University of Illinois at Urbana-Champaign
Amanda Bienz is a postdoctoral researcher in the computer science department at the University of Illinois at Urbana-Champaign. Her research is focused on analyzing and reducing communication costs on emerging parallel architectures. Current research topics include analyzing communication on heterogeneous architectures, reducing communication in graph algorithms, and applying node-awareness to MPI communication routines. She received her PhD in Computer Science from the University of Illinois in August 2018, with research focused on reducing communication costs in sparse matrix operations and linear solvers. She was a recipient of the NSF graduate research fellowship from 2012-2017, and was an NSF GROW awardee in 2015.

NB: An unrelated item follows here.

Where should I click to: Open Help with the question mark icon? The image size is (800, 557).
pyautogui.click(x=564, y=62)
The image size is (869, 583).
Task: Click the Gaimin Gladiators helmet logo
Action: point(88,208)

Advances in parallel architectures yield the potential to solve increasing large and difficult problems efficiently. However, applications relying on linear solvers, graph algorithms, and neural networks contain performance bottlenecks associated with inter-process communication. My research is focused on reducing communication costs and improving performance of parallel applications on emerging architectures. Throughout my dissertation, my research focused on analyzing parallel communication through improved performance models as well as reducing communication costs through both algorithmic and implementation changes. These methods for reducing communication include using node-awareness to reroute MPI messages in an effort to reduce the amount of costly inter-node data. Current research topics include improving performance models to analyze communication costs on heterogeneous architectures, improving the cost functions in graph partitioning, and extending node-awareness in MPI collective algorithms.